Quoted passage
________

# Many emails from eircom.net users not getting through



## Brendan Burgess (5 Feb 2010)

I raised the issue in this thread. Some people were not getting emails which I was sending. It now seems to be  a general problem for eircom.net users as explained in the Irish Times

[broken link removed]

Apparently, there is so much spam being sent via eircom accounts, that some of the anti-spam groups are blacklisting all email from eircom


----------



## Scotsgirl (5 Feb 2010)

*Re: Explanations for people not receiving emails*

I had this problem sending emails to a friend's work email from my work email.  Like yourself I made sure I was replying, but it just seemed to go into a black hole.  She talked to her IT dept and they suggested that instead of putting 'hi' in the subject header, put some business related heading.  This worked!   Crazy really.  Must have been some sort of filter their end to try and weed out spam, but it didn't even go into her quarantine.  They changed it eventually as it was probably weeding out business mails as well.

I don't know why this would be happening going to a gmail account though.


----------



## Brendan Burgess (8 Feb 2010)

Hi Scotsgirl

I think that is a separate issue. If you send an email which sounds "spammy" it will get quarantined, wherever it is from. 

The problem I have is that some companies have  blacklisted all emails coming from eircom.net users.


----------



## Papercut (8 Feb 2010)

I had a similar problem about a year & a half ago -  some emails that I was sending were not being received by two separate hotmail addresses (not even to their junk/spam folders), despite the fact that I had been added as a contact. But, if I replied to emails that they sent me they would sometimes receive them. The problem stopped after about three months .


----------



## dr1nky (15 Feb 2010)

Brendan said:


> Apparently, there is so much spam being sent via eircom accounts, that some of the anti-spam groups are blacklisting all email from eircom


 
Hi there,

I was just checking to see if the 'Eircom ESOP' thread had been re-opened, but unfortunately it has not ....thought I'd do some investigation on this topic while I'm here 

I just checked and the eircom.net domain is still on the German 'Blacklist':


>>>>>>>>>
BlacklistStatusReasonTTLResponseTime
*Blacklist:* 
UCEPROTECTL3 

*Status:*






 LISTED 

*Reason:*
Your ISP EIRCOM Eircom/AS5466 is UCEPROTECT-Level3 listed for hosting a total of 3217 abusers.

________

Data excerpt
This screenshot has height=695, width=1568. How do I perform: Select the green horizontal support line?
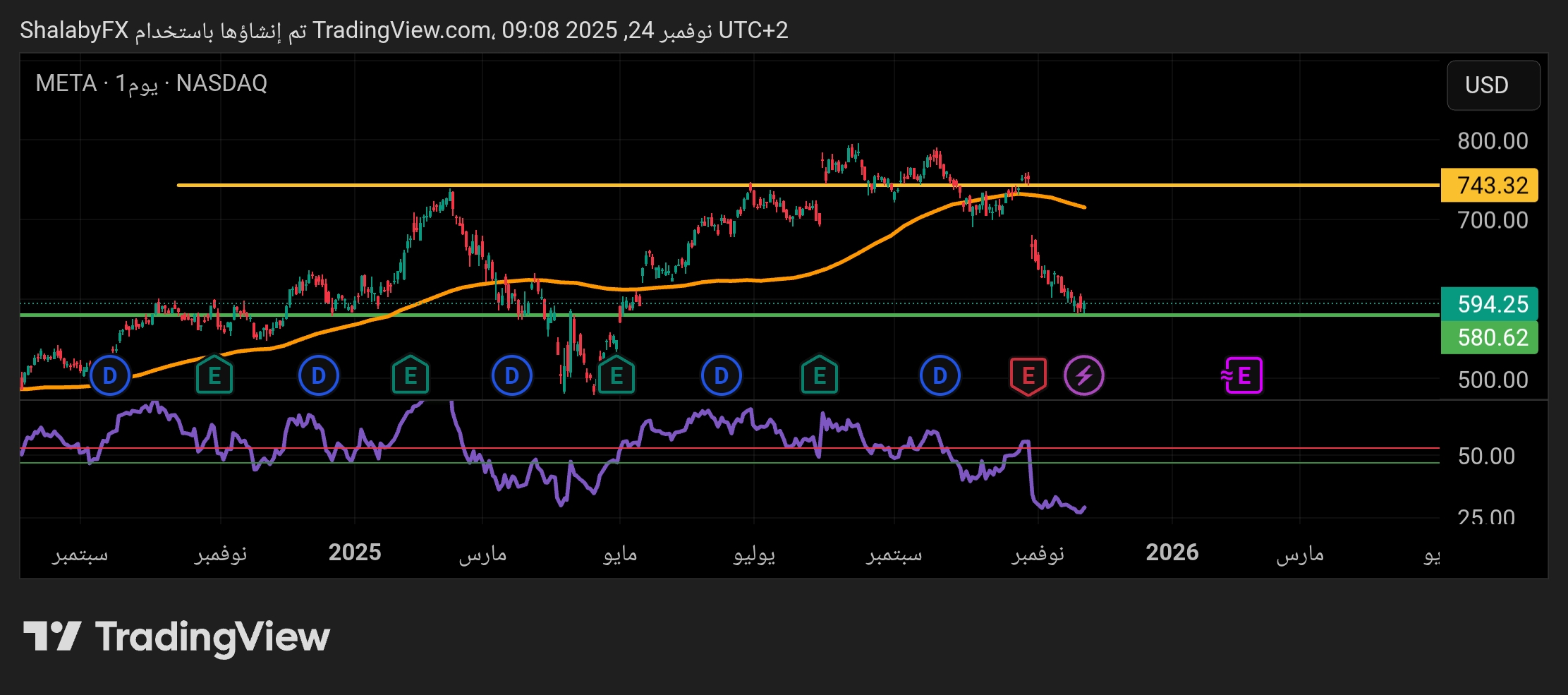(705, 315)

________

Exercise set
1. According to the eircom.net thread, for hosting how many abusers is eircom's ISP listed at UCEPROTECT Level 3?
2. State whether each statement agrees with the eircom.net thread, answering yes or no and quoting the deciding words:
(a) The friend's IT department advised Scotsgirl to use a business-related subject heading instead of "hi."
(b) Papercut's emails reached the recipients' junk or spam folders.
(c) Papercut's problem stopped after about six months.
The data has no role in these tasks.

Task answers
1. 3217 abusers.

2.
(a) Yes: "they suggested that instead of putting 'hi' in the subject header, put some business related heading"
(b) No: "not even to their junk/spam folders"
(c) No: "The problem stopped after about three months"